In the records that follow, locate every line with "link" and extract it.
===== INFORMATION SUPPLIED =====
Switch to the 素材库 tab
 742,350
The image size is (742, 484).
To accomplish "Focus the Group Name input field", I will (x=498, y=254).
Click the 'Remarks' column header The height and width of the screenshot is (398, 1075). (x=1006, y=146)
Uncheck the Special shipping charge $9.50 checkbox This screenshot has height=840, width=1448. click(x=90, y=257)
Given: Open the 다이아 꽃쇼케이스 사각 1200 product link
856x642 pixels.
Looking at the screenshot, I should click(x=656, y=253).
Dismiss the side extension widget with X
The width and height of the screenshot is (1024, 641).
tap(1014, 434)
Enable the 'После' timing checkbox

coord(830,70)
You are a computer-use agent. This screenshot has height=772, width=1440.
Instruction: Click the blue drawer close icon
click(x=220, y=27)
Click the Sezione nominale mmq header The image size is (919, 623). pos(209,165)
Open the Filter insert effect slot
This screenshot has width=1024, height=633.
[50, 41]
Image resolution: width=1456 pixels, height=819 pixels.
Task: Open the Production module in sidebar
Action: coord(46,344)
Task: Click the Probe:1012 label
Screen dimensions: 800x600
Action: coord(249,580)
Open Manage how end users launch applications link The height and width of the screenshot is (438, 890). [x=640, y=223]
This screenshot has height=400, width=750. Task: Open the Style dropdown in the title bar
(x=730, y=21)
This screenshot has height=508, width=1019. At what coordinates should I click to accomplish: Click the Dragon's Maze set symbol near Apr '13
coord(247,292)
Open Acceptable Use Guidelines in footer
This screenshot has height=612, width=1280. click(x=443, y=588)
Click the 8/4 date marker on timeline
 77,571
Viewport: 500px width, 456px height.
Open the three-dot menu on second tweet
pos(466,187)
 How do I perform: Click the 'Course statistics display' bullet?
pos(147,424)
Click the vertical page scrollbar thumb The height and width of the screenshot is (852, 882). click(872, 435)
=====
> **ANSWER BOX**
Given: Open the 다이아 꽃쇼케이스 사각 1200 product link
Open Manage how end users launch applications link The height and width of the screenshot is (438, 890). [x=640, y=223]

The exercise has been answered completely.